**ESERCIZIO PROPOSTO 1**
Risponda brevemente alle seguenti domande sul testo dedicato allo spettacolo su Marilyn Monroe:
(a) In quale luogo di New York si tiene la festa per il compleanno di Kennedy?
(b) In quale teatro Serena Nardi interpreta lo spettacolo insieme a Sarah Collu?
(c) Che capelli ha Norma Jean?

**TESTO DI RIFERIMENTO**
È la mattina del 29 maggio 1962. Mancano poche ore alla sontuosa festa organizzata al Madison Square Garden di New York per il compleanno dell’uomo più potente d’America, John Fitzgerald Kennedy, presidente degli Stati Uniti. Per lui gli organizzatori hanno in serbo una sorpresa: ad augurargli buon compleanno cantando “Happy Birthday” sarà la star più acclamata del momento, la divina Marilyn Monroe. Un elicottero è pronto al decollo per far sì che l’ospite giunga in tempo alla festa. Un’ora è sufficiente a ripercorrere un’intera esistenza, fatta di delusioni, di sfide, di conquiste e di fallimenti.

“Happy Birthday Mr. President” è il testo scritto e deiretto da Serena Nardi che lo interpreta al Teatro Libero di Milano assieme a Sarah Collu. Una vita complessa, come lo è la personalità di Marylin: icona di femminilità e personaggio di successo di fronte al pubblico, donna fragile e segnata dagli abbandoni e dalle dure prove della vita affrontate sin dall’infanzia nel suo privato.

 “Cosa succede nella mente di una ragazza che ha capito di essere nata con qualche chance in meno rispetto agli altri e che programma la sua vita in modo tale da poter risalire la china in tutti i modi possibili per potersi ritenere adeguata al mondo? – si chiede l’autrice, registra e co-interprete Serena Nardi – Succede che quella ragazza si costruisce addosso il personaggio di una donna appariscente, scintillante, vincente. Che quella ragazza fa di sé stessa il più grande sex symbol di tutti i tempi. Che diventa quello che tutti vorrebbero che fosse. Succede che quella ragazza si dimentica di sé. Che uccide la sua anima mentre vorrebbe solo trovare il modo di salvarla”.

L’intento dello spettacolo è esplicitare questa dualità attraverso un confronto immaginario ma reale e serrato sulla scena fra Marilyn Monroe, la diva più desiderata di Hollywood, e Norma Jean Baker, cresciuta senza conoscere mai il padre con l’infanzia trascorsa in orfanotrofio e in adozione a diverse famiglie dopo il ricovero della madre Gladys in ospedale psichiatrico.

Capelli castani lunghi e aspetto da ragazza di provincia, Norma Jean crede assolutamente che il suo riscatto passi attraverso il successo a tutti i costi, mentre la bionda Marilyn, eterea e fragile, si è resa conto di come l’esteriorità e il successo non possano colmare il vuoto di affetti nascosto sotto il trucco impeccabile, e anzi contribuiscano ad acuirlo.

**ELENCO DEI RECORD**

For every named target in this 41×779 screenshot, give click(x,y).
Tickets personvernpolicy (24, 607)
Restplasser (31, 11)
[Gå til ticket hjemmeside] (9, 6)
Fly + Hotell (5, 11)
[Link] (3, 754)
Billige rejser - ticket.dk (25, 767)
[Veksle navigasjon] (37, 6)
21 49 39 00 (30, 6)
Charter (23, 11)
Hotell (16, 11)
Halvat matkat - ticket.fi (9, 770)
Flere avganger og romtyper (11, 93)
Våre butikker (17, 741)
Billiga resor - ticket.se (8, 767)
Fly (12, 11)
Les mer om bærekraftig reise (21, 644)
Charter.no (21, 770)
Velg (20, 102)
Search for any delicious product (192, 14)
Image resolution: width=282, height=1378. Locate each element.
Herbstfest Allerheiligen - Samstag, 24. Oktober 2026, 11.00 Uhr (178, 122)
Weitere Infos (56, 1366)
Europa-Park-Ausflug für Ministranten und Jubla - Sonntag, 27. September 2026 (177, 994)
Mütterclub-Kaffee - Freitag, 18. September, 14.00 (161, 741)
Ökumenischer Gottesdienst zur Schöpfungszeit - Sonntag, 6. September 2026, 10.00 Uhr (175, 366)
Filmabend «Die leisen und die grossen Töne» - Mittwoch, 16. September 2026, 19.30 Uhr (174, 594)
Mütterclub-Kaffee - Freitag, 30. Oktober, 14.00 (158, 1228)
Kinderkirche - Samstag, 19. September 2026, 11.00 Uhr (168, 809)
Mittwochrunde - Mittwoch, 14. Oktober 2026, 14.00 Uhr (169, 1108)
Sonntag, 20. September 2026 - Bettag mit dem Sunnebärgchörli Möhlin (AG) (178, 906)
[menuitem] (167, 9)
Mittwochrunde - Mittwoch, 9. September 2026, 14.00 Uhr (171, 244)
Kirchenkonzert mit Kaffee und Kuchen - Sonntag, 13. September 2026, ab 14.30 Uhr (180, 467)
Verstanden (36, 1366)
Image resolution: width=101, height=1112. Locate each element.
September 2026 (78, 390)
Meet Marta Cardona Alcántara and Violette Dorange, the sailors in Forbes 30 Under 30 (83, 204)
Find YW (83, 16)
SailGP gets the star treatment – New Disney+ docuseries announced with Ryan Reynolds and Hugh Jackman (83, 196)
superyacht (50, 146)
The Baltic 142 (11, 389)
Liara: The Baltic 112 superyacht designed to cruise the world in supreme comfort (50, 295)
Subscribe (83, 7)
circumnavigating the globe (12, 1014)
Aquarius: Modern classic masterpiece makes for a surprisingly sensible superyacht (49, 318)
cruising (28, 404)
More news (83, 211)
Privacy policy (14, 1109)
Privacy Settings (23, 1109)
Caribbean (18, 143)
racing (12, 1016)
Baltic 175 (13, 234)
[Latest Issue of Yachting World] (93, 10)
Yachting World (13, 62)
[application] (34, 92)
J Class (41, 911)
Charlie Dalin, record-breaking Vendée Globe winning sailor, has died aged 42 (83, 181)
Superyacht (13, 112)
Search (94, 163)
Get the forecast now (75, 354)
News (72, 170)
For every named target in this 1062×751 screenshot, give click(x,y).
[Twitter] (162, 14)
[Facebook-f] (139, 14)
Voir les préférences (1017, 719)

**ESERCIZIO PROPOSTO 2**
Riporti i record compresi tra quello che contiene "News (72, 170)" e la fine dei record, estremi inclusi, rinominando "Twitter" in "X" e lasciando invariato tutto il resto.

**SOLUZIONE SVOLTA 1**
(a) Al Madison Square Garden.
(b) Al Teatro Libero di Milano.
(c) Capelli castani lunghi.

**SOLUZIONE SVOLTA 2**
News (72, 170)
For every named target in this 1062×751 screenshot, give click(x,y).
[X] (162, 14)
[Facebook-f] (139, 14)
Voir les préférences (1017, 719)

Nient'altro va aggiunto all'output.